20 January 2014
The Moreton Bay region is beginning to embrace the University of the Sunshine Coast as its university of choice, with an increasing number of people looking north to pursue tertiary study.
USC last week offered places to 483 Moreton Bay residents to begin undergraduate degrees when Semester 1 starts on Monday 3 March. This is up 11 percent from 435 offers made last January.
Most of those who received offers via the Queensland Tertiary Admissions Centre (QTAC) were school-leavers, with their numbers rising 16.2 percent from 253 last year to 294 this year.
The most sought-after USC degrees by Moreton Bay residents were Paramedic Science, Sport and Exercise Science, Business (Tourism, Leisure and Event Management), Psychology and Nursing Science.
Another popular degree among school-leavers was USC’s Bachelor of Justice and Legal Studies.
The University of the Sunshine Coast at Sippy Downs is within 40-50 minutes drive of most centres in Moreton Bay. A USC express bus service operates weekdays between North Lakes and Sippy Downs, stopping once at Caboolture.
The student population at USC will approach 10,000 this semester, with the University introducing new degrees in Law and Creative Industries, opening a large student-centred Sippy Downs Learning Hub and starting construction of new facilities for Engineering.

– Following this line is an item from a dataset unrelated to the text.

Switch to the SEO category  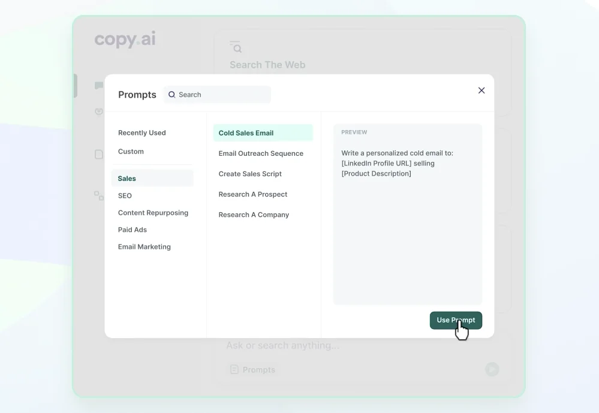click(x=125, y=195)
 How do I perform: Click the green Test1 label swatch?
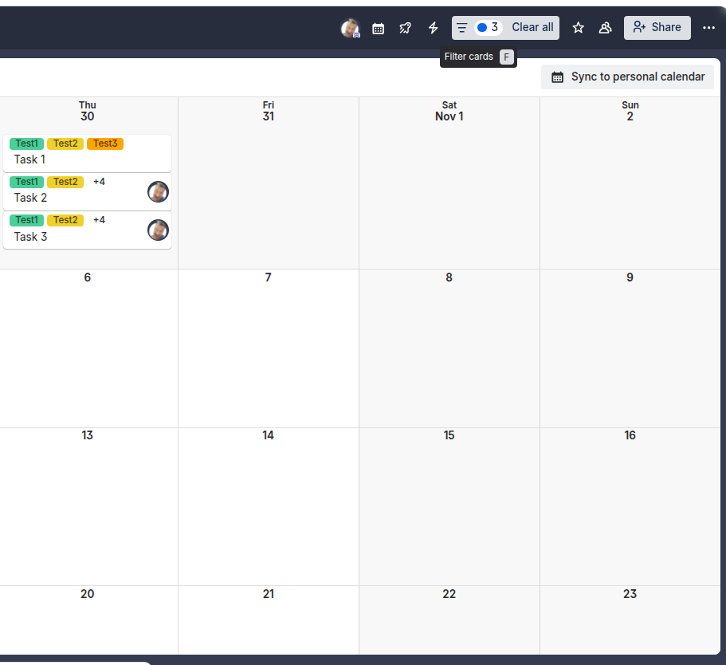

USC’s Deputy Vice-Chancellor Professor Birgit Lohmann congratulated those who received offers and urged all new students to participate in Orientation from 24-28 February.
“Orientation is such an important opportunity to get to know your University and the services it provides, find your way around campus, prepare for studies and to have some fun,” she said.
Inquiries about responding to QTAC offers can be made to USC’s Student Administration Office on 5430 2890.
USC also has a number of alternative entry pathways to university, including its innovative free Tertiary Preparation Pathway (TPP) program. Forty Moreton Bay residents last week received offers to participate in this comprehensive tertiary bridging program.